To develop your own systems intelligence, question the structures in your world, including physical structures, such as the design of city streets; processes, such as how people organize specific tasks; and beliefs, such as that the best way to organize people is in a hierarchy. Make your thinking concrete and specific, Sanford states. Avoid the abstract and generic. Instead of lumping people into categories and types, deal with each person as a unique and alive individual. Learn to trust your lived experience and apply careful examination and reflection to your decision-making.
Evolutionary Contributions
Humans are uniquely capable of time-binding — a concept originating with the semanticist Alfred Korzybski. While animals bind space by manipulating and combining physical materials, and plants bind energies via processes such as photosynthesis, humans alone bind time by manipulating ideas and insights via stories, dances, writing, and mathematics. Humans can accumulate complex understandings and pass them down through generations. This process allows humanity to become wiser across long periods of time — to, in other words, evolve.

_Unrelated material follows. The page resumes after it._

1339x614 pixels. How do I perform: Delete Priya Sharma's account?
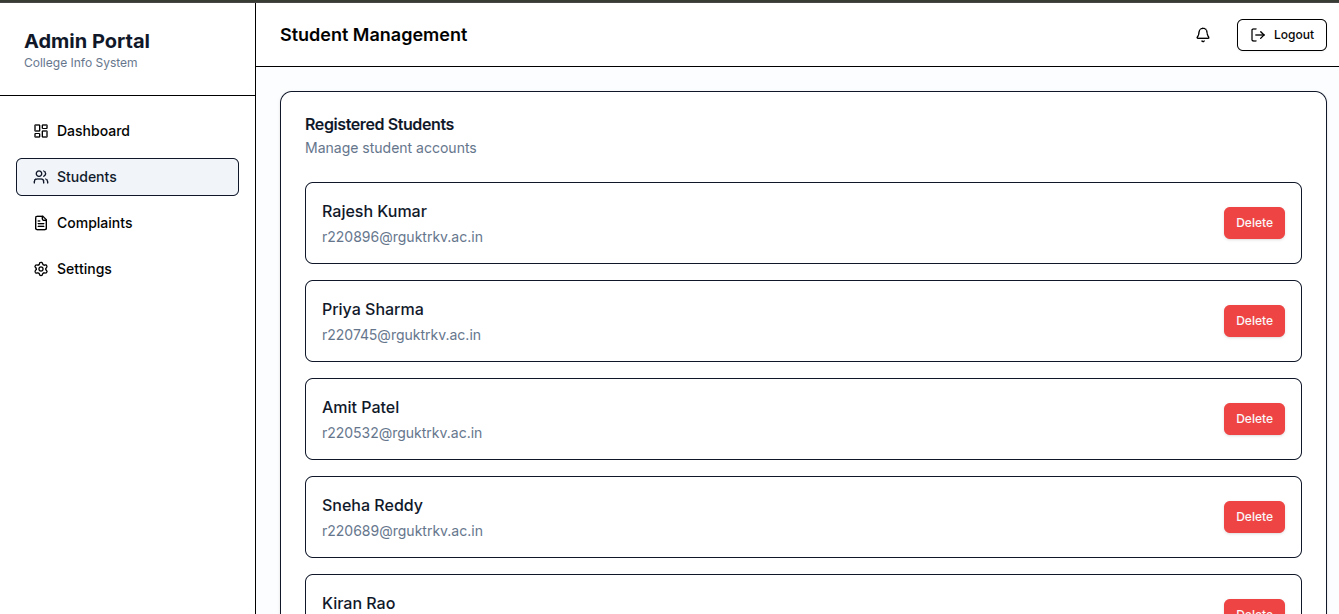1254,321
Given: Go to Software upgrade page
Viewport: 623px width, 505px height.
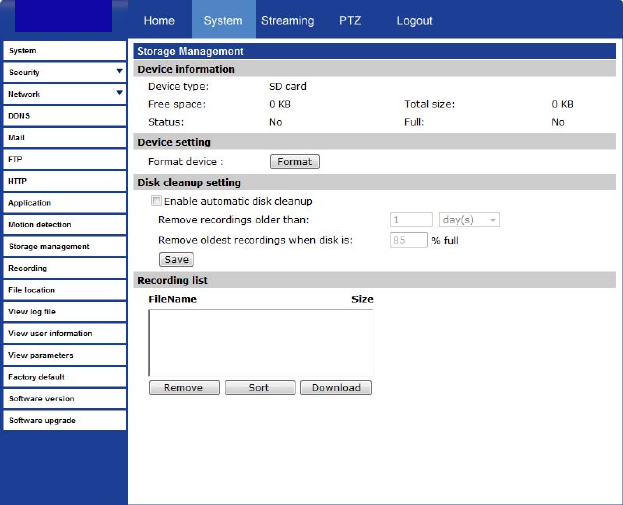Looking at the screenshot, I should 63,421.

Let this multigenerational attempt to deepen human wisdom and contribute that wisdom to the evolution of living systems guide you, Sanford writes. Engage in practices such as never doing anything the same way twice. Let new ideas emerge from the people, places, and processes these ideas affect. Don’t separate learning from doing; combine them into a seamless whole. Training programs and actual projects should entwine to expand people’s capabilities at work.

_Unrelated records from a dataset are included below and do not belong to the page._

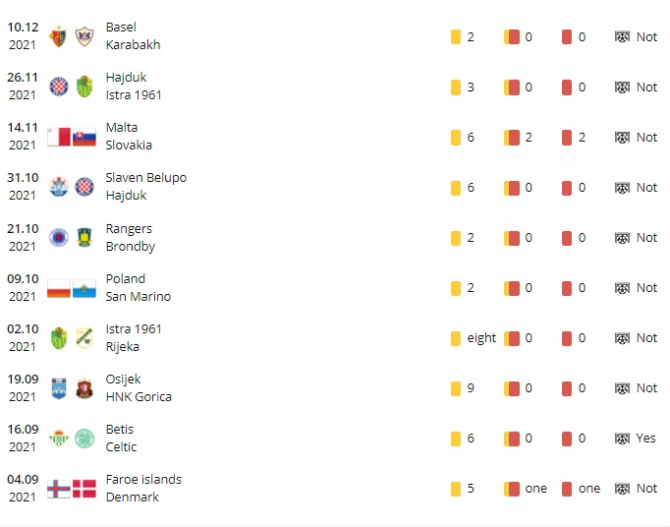Click the Celtic club crest
Viewport: 670px width, 527px height.
(84, 438)
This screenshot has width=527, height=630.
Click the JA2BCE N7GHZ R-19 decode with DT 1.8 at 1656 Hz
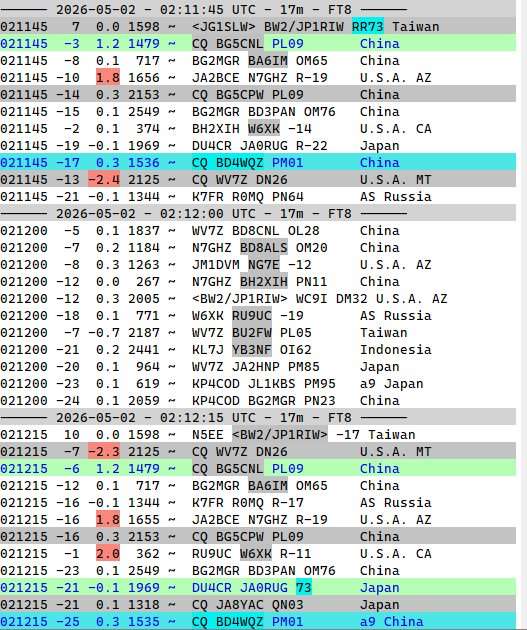pyautogui.click(x=258, y=78)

People become wise…by faithfully surrendering themselves to the lifelong exploration of a profound question.
Carol Sanford
Cultures with strong oral traditions use dialogue to bring new perspectives to old ideas and to arrive at shared understandings. Practice this at work by asking others to form their thoughts about a new subject before you share yours. Limit the use of written material to circumvent reliance on outside experts.
Before adopting others’ ideas, test them. Experience the meaning and implications of the ideas and examine their source premises, frameworks, and paradigms.
Self-Reliance
Carol Sanford advocates for an ancient method of approaching the world: self-reliance. She urges you to stop over-relying on experts and so-called authorities to guide your thoughts and actions and find your own path by carefully and skeptically considering what you believe and why. Sanford seeks to inspire, and she succeeds. She is not a table-pounding orator; she argues with cool, clear common sense and dynamic articulation. While this may be more of an eye-opening text for pre-college readers, Sanford’s insights and methods for changing your perspective will resonate with all individuals looking to reshape their lives.